Le Vatican a publié une déclaration ce lundi 18 décembre 2023, autorisant la bénédiction des couples homosexuels. Alors que la décision du Pape François a suscité une grosse polémique, il faut cependant comprendre que cette décision est accompagnée d’une clarification importante, soulignant que cette bénédiction ne doit pas être assimilée au sacrement du mariage.
La décision du Vatican
Le dicastère pour la doctrine de la foi, organe de la curie romaine responsable de la rigueur idéologique, a publié une déclaration doctrinale autorisant la bénédiction des couples homosexuels. Cette décision répond à une demande de longue date émanant des associations et des fidèles LGBTQ catholiques. Cependant, cette avancée a suscité des réactions mitigées au sein de l’Église, particulièrement chez les conservateurs.
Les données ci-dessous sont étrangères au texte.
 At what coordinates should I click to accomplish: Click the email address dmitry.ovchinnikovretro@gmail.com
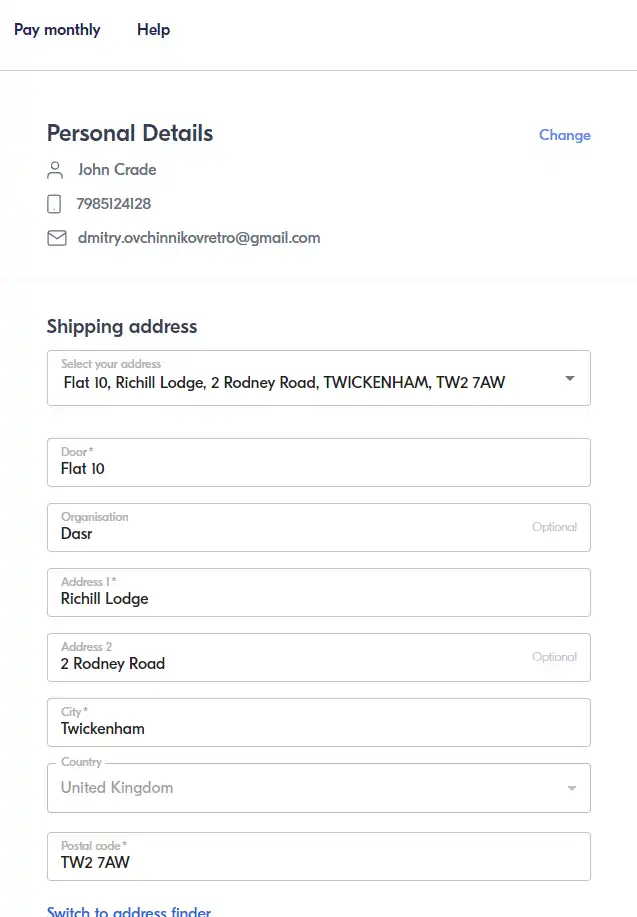pos(199,238)
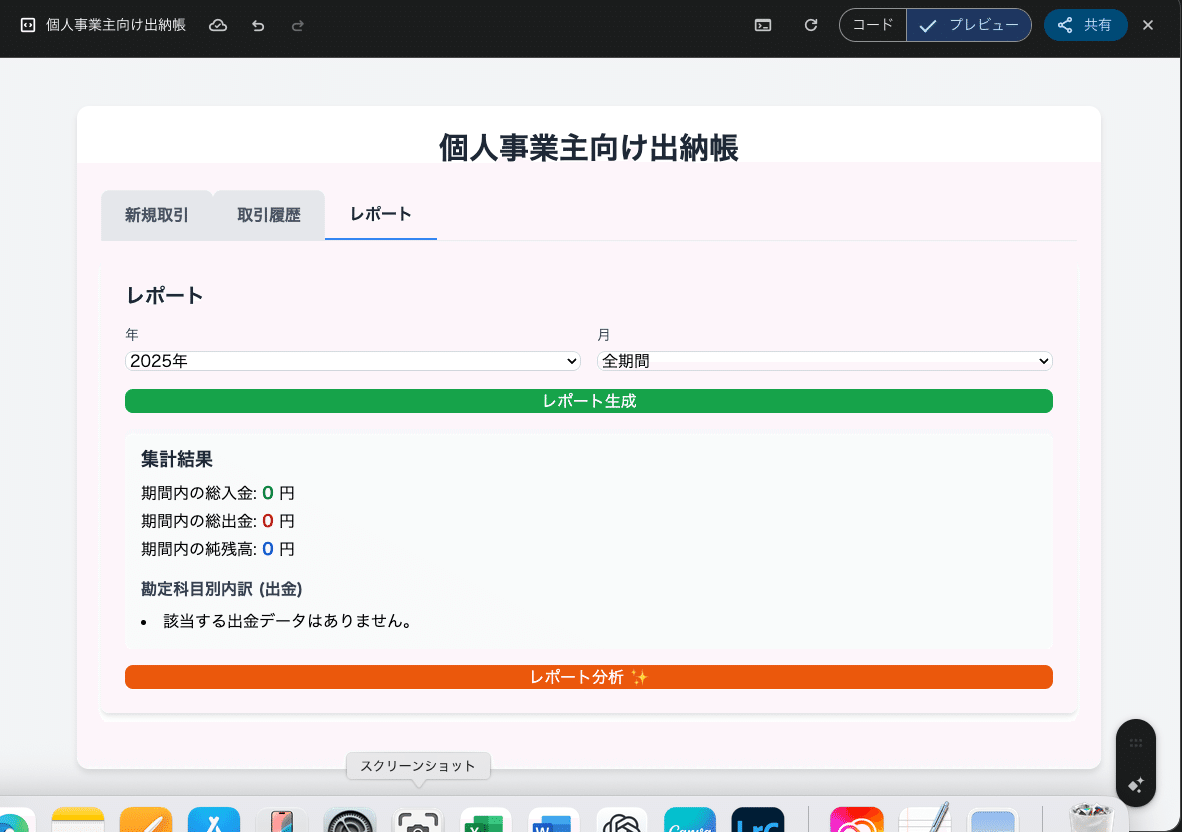Click the redo arrow icon
1182x832 pixels.
pos(297,25)
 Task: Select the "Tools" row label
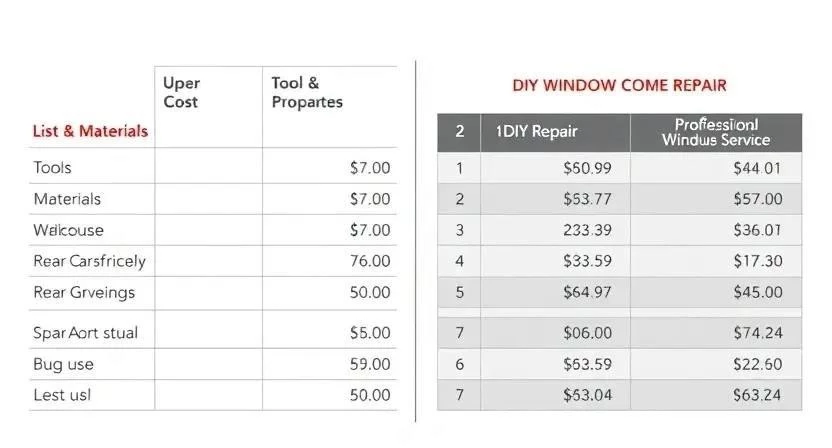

La déclaration, signée par le cardinal Victor Manuel Fernandez et le pape François lui-même, stipule qu’il est possible de bénir les couples en situation irrégulière, y compris les couples de même sexe. Cependant, la forme de cette bénédiction ne doit pas être rituellement fixée par les autorités ecclésiales afin d’éviter toute confusion avec la bénédiction propre au sacrement du mariage. Il est souligné que cette autorisation ne modifie en rien la doctrine traditionnelle de l’Église concernant le mariage, défini comme l’union indissoluble d’un homme et d’une femme voués à procréer. « Il est possible de bénir les couples en situation irrégulière [non mariés religieusement] et les couples de même sexe, sous une forme qui ne doit pas être fixée rituellement par les autorités ecclésiales, afin de ne pas créer de confusion avec la bénédiction propre au sacrement du mariage. », peut-on lire dans le document.
Vatican News, le site du Saint-Siège, a souligné la « grande valeur doctrinale » de ce document, le premier du genre publié depuis vingt-trois ans. La bénédiction, autorisée en dehors des moments liturgiques tels que la messe, n’est assortie d’aucun cadre précis. Il est clairement énoncé que l’Église ne cherche pas à établir une équivalence entre cette bénédiction des couples « irréguliers » et l’institution du mariage.